■ CONSIGNES
A - Relevez dans le passage sur la licitation toutes les conditions de la licitation mentionnées, en indiquant pour chacune si elle vient du Code français ou du Projet.
B - D'après le passage sur la licitation, entre qui les enchères peuvent-elles avoir lieu lorsqu'elles ne sont pas publiques ?

■ PASSAGE CITÉ
»»

Art. 751. — N° 349. La licitation, dans son sens propre et d'origine latine, est la “vente aux enchères (a);" l'usage moderne a limité l'emploi de ce mot à la vente aux enchères “d'un bien indivis”; du reste, il n'est pas nécessaire que les enchères soient publiques pour qu'il y ait licitation: on verra bientôt que les enchères peuvent n'avoir lieu qu'entre les copropriétaires eux-mêmes.
La licitation est ici appliquée, suivant l'usage, à un bien indivis, et c'est parce qu'elle n'a pas toujours le caractère d'une vente, mais l'a quelquefois, souvent même, qu'elle ne figure dans ce Chapitre que comme Appendice.
La loi commence par dire quand il y a lieu à la licitation. C'est évidemment quand il n'y a pas partage en nature. Mais quel obstacle la loi suppose-t-elle à ce partage ?
Le Code français (art. 1686) suppose et paraît exiger “que le partage en nature ne puisse se faire commodément et sans perte," ou "qu'aucun des propriétaires ne puisse ou ne veuille prendre le bien," évidemment en indemnisant les autres de leur part.
Le Projet s'écarte de ces deux conditions et les remplace par une seule autre: “le refus par un des copropriétaires de procéder au partage en nature.”

««

■ EXTRAIT DE DONNÉES
»»

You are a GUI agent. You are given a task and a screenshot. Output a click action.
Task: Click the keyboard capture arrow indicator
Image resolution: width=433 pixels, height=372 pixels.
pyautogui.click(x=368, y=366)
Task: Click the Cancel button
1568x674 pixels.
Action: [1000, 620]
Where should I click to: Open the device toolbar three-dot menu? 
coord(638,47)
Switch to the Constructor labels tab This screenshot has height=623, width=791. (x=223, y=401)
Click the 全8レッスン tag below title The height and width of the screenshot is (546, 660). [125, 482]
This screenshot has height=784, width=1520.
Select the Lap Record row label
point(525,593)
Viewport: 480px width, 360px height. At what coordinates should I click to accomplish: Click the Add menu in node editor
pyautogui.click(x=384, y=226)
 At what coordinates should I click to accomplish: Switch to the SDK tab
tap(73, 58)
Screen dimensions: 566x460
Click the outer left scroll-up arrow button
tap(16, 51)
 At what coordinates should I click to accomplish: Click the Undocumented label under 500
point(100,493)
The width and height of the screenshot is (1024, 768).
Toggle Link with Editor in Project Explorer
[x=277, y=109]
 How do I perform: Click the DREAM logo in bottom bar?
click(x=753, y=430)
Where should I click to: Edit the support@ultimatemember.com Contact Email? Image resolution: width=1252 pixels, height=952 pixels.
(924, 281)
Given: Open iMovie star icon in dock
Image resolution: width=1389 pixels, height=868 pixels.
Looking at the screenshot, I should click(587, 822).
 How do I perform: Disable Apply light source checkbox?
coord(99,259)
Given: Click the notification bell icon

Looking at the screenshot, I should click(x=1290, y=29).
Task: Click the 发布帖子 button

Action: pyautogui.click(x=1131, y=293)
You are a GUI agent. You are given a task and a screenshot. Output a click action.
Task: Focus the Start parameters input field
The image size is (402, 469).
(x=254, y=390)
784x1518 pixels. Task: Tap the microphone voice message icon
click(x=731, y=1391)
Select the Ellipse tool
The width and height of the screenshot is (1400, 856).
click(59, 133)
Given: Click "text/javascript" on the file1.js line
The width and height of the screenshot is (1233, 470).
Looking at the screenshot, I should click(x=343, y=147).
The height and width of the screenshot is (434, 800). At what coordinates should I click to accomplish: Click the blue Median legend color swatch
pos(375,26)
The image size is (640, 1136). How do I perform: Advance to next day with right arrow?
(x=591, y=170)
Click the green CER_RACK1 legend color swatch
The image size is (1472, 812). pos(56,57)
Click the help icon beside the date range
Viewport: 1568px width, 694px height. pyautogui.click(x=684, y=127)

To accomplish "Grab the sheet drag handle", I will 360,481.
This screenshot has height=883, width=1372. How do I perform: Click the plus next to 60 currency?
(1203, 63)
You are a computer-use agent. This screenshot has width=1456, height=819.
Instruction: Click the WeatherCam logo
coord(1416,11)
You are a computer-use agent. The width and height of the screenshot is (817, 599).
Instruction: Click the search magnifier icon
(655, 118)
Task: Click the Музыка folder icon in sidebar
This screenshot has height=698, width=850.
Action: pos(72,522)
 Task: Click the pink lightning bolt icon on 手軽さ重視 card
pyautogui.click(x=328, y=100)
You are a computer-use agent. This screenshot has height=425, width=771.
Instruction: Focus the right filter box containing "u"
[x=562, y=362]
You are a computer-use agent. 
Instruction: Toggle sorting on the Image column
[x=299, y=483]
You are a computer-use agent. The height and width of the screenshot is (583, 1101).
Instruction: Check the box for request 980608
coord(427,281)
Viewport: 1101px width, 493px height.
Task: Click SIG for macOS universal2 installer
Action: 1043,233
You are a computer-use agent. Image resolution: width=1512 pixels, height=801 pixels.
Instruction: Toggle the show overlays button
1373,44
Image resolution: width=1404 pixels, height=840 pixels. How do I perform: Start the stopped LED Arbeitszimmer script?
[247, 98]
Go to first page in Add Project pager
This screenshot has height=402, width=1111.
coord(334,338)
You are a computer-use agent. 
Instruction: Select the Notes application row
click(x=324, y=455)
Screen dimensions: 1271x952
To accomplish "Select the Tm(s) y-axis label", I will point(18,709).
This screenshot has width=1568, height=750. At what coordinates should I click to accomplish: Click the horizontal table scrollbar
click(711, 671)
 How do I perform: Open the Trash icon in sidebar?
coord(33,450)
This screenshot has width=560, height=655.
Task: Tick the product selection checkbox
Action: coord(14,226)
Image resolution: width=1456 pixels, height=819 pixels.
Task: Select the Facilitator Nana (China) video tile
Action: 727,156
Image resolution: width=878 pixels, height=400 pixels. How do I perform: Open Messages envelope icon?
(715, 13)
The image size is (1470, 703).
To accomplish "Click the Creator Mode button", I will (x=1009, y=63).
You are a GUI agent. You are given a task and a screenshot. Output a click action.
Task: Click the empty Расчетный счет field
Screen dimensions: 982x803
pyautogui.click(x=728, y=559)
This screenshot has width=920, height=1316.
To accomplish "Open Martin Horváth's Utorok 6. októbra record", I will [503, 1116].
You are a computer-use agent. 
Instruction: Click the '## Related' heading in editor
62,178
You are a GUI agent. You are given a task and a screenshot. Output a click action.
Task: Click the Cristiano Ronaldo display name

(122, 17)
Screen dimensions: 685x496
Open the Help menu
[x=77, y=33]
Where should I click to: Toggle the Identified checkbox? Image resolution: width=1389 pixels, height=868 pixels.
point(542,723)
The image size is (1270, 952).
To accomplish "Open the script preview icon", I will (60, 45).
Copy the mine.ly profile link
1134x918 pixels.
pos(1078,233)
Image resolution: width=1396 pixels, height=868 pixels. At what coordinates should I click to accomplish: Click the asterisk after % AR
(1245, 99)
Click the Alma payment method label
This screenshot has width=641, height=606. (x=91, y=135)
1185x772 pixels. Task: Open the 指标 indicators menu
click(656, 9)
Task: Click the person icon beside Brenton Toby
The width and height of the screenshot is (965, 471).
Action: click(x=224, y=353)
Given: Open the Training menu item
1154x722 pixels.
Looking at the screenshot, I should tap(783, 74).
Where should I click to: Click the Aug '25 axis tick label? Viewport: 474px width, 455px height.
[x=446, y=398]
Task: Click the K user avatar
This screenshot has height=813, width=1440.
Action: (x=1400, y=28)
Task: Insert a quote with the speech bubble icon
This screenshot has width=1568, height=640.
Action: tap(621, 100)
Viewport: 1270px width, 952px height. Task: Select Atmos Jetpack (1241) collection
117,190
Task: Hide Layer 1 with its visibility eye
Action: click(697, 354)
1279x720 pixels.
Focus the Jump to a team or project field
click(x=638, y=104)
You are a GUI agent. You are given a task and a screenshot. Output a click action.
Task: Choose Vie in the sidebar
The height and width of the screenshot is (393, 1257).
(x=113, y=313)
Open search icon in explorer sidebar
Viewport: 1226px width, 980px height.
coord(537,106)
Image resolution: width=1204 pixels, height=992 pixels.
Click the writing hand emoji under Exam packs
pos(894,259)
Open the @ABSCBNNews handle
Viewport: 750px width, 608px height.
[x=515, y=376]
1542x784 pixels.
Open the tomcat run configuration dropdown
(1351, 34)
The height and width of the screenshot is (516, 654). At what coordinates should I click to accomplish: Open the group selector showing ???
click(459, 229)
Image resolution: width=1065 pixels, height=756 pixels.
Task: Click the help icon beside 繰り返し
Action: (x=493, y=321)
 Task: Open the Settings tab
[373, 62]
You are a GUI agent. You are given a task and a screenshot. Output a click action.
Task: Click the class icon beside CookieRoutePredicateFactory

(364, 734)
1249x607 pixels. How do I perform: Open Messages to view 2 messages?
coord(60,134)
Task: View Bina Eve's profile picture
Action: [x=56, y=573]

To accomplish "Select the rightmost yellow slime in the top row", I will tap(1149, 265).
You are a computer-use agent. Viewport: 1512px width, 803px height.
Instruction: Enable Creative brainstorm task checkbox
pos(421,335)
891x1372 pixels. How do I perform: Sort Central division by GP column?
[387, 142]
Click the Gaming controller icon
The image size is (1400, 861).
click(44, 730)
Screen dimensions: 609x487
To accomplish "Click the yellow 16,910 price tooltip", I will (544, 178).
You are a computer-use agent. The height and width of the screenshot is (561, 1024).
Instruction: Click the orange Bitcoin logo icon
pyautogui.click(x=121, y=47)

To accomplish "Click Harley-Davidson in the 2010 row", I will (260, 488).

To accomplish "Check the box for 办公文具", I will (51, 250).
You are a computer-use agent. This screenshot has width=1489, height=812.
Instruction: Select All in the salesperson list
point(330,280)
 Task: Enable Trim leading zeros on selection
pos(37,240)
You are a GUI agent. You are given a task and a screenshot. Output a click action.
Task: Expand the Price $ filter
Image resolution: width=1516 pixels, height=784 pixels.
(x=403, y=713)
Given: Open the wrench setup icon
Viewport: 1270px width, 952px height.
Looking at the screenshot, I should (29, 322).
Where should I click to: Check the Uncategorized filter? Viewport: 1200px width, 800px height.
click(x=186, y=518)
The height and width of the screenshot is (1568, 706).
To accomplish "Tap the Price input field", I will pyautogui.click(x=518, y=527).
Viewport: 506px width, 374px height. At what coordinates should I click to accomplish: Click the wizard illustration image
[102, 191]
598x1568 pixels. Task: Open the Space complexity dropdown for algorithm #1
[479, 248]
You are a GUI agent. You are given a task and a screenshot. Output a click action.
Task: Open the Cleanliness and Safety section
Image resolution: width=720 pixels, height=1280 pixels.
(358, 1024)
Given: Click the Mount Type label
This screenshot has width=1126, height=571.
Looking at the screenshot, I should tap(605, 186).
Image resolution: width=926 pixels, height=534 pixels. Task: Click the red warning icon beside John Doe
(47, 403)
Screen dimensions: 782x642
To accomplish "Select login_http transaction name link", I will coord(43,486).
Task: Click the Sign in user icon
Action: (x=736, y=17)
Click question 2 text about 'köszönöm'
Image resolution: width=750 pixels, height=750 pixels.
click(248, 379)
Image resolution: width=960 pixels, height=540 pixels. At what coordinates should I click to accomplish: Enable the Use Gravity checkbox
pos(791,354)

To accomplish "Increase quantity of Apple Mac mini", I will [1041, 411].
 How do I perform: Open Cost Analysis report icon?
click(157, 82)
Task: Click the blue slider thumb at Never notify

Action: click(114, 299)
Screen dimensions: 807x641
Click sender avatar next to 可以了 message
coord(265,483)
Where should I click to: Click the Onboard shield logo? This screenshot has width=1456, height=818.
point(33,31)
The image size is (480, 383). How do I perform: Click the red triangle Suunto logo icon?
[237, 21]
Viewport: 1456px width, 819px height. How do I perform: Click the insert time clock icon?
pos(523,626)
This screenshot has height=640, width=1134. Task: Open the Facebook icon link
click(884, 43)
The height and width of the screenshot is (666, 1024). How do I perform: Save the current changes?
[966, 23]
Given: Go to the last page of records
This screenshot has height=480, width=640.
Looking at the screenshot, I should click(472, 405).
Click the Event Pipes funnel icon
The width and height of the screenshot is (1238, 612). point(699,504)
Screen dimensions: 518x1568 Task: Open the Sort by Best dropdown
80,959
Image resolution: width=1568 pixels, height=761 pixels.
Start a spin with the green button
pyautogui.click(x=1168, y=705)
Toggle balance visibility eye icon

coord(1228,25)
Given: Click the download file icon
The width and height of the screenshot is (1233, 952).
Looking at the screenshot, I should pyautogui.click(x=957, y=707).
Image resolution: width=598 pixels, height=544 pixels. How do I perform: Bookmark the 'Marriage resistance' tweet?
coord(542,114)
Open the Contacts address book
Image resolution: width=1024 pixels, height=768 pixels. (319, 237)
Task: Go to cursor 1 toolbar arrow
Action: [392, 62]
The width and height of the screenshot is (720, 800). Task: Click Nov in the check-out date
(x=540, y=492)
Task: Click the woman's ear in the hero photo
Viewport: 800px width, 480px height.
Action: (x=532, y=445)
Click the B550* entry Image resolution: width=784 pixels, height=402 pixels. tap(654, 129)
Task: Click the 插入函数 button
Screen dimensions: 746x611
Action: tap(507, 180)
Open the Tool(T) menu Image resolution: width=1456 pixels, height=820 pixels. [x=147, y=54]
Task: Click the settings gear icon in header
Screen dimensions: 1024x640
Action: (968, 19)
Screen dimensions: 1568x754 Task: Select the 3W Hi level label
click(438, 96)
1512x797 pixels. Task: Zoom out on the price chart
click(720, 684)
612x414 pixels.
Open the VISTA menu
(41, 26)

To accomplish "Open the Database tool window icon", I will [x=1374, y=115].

««

■ CORRIGÉ
A -
- Code français (art. 1686) : que le partage en nature ne puisse se faire commodément et sans perte.
- Code français (art. 1686) : qu'aucun des propriétaires ne puisse ou ne veuille prendre le bien.
- Projet : le refus par un des copropriétaires de procéder au partage en nature.

B - Entre les copropriétaires eux-mêmes.